### [TASK REQUIREMENTS]
Rewrite the listing below, replacing every occurrence of "dropdown" with "menu" and leaving everything else unchanged.

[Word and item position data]
[start]

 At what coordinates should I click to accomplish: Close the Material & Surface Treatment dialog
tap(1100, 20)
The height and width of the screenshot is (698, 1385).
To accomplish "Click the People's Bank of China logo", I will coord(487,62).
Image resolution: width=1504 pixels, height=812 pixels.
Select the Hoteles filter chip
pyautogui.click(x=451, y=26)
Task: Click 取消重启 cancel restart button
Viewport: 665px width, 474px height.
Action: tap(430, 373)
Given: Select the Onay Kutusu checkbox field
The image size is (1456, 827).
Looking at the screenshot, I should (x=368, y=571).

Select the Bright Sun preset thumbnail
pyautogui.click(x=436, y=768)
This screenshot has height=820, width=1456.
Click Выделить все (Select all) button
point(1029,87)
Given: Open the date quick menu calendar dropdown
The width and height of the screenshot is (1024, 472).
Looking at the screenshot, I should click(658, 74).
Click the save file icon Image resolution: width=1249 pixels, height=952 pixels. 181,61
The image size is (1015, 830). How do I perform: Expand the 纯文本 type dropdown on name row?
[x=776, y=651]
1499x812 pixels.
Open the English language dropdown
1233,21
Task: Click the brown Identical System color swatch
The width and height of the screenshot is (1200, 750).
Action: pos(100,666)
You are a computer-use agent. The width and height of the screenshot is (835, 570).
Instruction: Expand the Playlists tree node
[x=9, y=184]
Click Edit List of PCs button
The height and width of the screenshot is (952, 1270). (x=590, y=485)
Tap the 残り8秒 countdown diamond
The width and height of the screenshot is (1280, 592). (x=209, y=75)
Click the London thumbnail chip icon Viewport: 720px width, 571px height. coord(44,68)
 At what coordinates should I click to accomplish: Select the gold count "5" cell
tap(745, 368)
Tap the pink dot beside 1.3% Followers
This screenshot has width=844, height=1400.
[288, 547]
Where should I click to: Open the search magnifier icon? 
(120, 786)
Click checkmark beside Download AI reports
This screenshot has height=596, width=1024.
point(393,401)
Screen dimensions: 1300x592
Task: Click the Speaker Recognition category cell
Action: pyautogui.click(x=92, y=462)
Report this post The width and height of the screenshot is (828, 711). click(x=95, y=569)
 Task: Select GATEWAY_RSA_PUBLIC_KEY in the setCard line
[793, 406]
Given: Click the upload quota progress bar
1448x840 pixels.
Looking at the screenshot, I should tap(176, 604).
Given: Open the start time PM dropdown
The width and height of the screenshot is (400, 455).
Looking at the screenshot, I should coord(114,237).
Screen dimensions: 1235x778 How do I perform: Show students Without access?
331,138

[end]

### [FINAL ANSWER]
 At what coordinates should I click to accomplish: Close the Material & Surface Treatment dialog
tap(1100, 20)
The height and width of the screenshot is (698, 1385).
To accomplish "Click the People's Bank of China logo", I will coord(487,62).
Image resolution: width=1504 pixels, height=812 pixels.
Select the Hoteles filter chip
pyautogui.click(x=451, y=26)
Task: Click 取消重启 cancel restart button
Viewport: 665px width, 474px height.
Action: tap(430, 373)
Given: Select the Onay Kutusu checkbox field
The image size is (1456, 827).
Looking at the screenshot, I should (x=368, y=571).

Select the Bright Sun preset thumbnail
pyautogui.click(x=436, y=768)
This screenshot has height=820, width=1456.
Click Выделить все (Select all) button
point(1029,87)
Given: Open the date quick menu calendar menu
The width and height of the screenshot is (1024, 472).
Looking at the screenshot, I should click(658, 74).
Click the save file icon Image resolution: width=1249 pixels, height=952 pixels. 181,61
The image size is (1015, 830). How do I perform: Expand the 纯文本 type menu on name row?
[x=776, y=651]
1499x812 pixels.
Open the English language menu
1233,21
Task: Click the brown Identical System color swatch
The width and height of the screenshot is (1200, 750).
Action: pos(100,666)
You are a computer-use agent. The width and height of the screenshot is (835, 570).
Instruction: Expand the Playlists tree node
[x=9, y=184]
Click Edit List of PCs button
The height and width of the screenshot is (952, 1270). (x=590, y=485)
Tap the 残り8秒 countdown diamond
The width and height of the screenshot is (1280, 592). (x=209, y=75)
Click the London thumbnail chip icon Viewport: 720px width, 571px height. coord(44,68)
 At what coordinates should I click to accomplish: Select the gold count "5" cell
tap(745, 368)
Tap the pink dot beside 1.3% Followers
This screenshot has width=844, height=1400.
[288, 547]
Where should I click to: Open the search magnifier icon? 
(120, 786)
Click checkmark beside Download AI reports
This screenshot has height=596, width=1024.
point(393,401)
Screen dimensions: 1300x592
Task: Click the Speaker Recognition category cell
Action: pyautogui.click(x=92, y=462)
Report this post The width and height of the screenshot is (828, 711). click(x=95, y=569)
 Task: Select GATEWAY_RSA_PUBLIC_KEY in the setCard line
[793, 406]
Given: Click the upload quota progress bar
1448x840 pixels.
Looking at the screenshot, I should tap(176, 604).
Given: Open the start time PM menu
The width and height of the screenshot is (400, 455).
Looking at the screenshot, I should coord(114,237).
Screen dimensions: 1235x778 How do I perform: Show students Without access?
331,138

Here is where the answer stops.